Returns: transform (type(self)) – The inverse of this transform.
pseudoinverse_vector(vector)

The vectorized pseudoinverse of a provided vector instance. Syntactic sugar for:

self.from_vector(vector).pseudoinverse().as_vector()


Can be much faster than the explict call as object creation can be entirely avoided in some cases.

Parameters: vector ((n_parameters,) ndarray) – A vectorized version of self pseudoinverse_vector ((n_parameters,) ndarray) – The pseudoinverse of the vector provided
set_h_matrix(value, copy=True, skip_checks=False)

Deprecated Deprecated - do not use this method - you are better off just creating a new transform!

Updates h_matrix, optionally performing sanity checks.

Note that it won’t always be possible to manually specify the h_matrix through this method, specifically if changing the h_matrix could change the nature of the transform. See h_matrix_is_mutable for how you can discover if the h_matrix is allowed to be set for a given class.

Parameters: value (ndarray) – The new homogeneous matrix to set. copy (bool, optional) – If False, do not copy the h_matrix. Useful for performance. skip_checks (bool, optional) – If True, skip checking. Useful for performance. NotImplementedError – If h_matrix_is_mutable returns False.
set_target(new_target)

Update this object so that it attempts to recreate the new_target.

Parameters: new_target (PointCloud) – The new target that this object should try and regenerate.
composes_inplace_with

Affine can swallow composition with any other Affine.

composes_with

Any Homogeneous can compose with any other Homogeneous.

h_matrix

The homogeneous matrix defining this transform.

Type: (n_dims + 1, n_dims + 1) ndarray
h_matrix_is_mutable

Deprecated True iff set_h_matrix() is permitted on this type of transform.

If this returns False calls to set_h_matrix() will raise a NotImplementedError.

Type: bool
has_true_inverse

The pseudoinverse is an exact inverse.

Type: True
linear_component

The linear component of this affine transform.

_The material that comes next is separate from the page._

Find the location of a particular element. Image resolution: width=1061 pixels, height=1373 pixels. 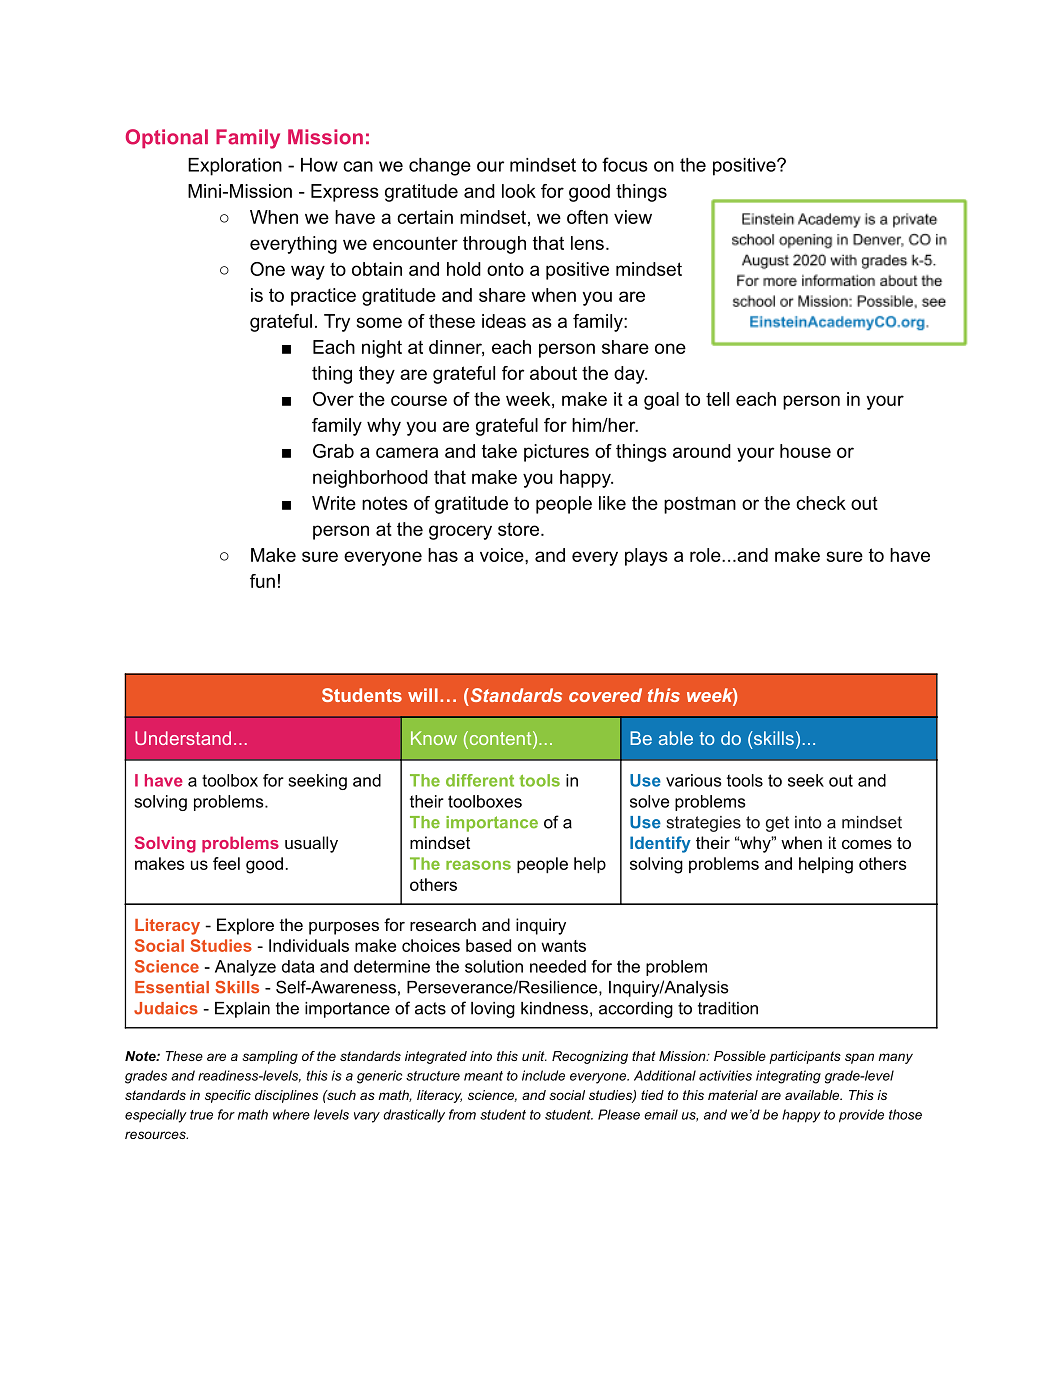

look is located at coordinates (519, 191).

Type: (n_dims, n_dims) ndarray
n_dims

The number of dimensions of the target.

Type: int
n_dims_output

The output of the data from the transform.

Type: int
n_parameters

Number of parameters of Similarity

2D Similarity - 4 parameters

[(1 + a), -b,      tx]
[b,       (1 + a), ty]


3D Similarity: Currently not supported

Returns: n_parameters (int) – The transform parameters DimensionalityError, NotImplementedError – Only 2D transforms are supported.
n_points

The number of points on the target.

Type: int
source

The source PointCloud that is used in the alignment.

The source is not mutable.

Type: PointCloud
target

The current PointCloud that this object produces.

To change the target, use set_target().

Type: PointCloud
translation_component

The translation component of this affine transform.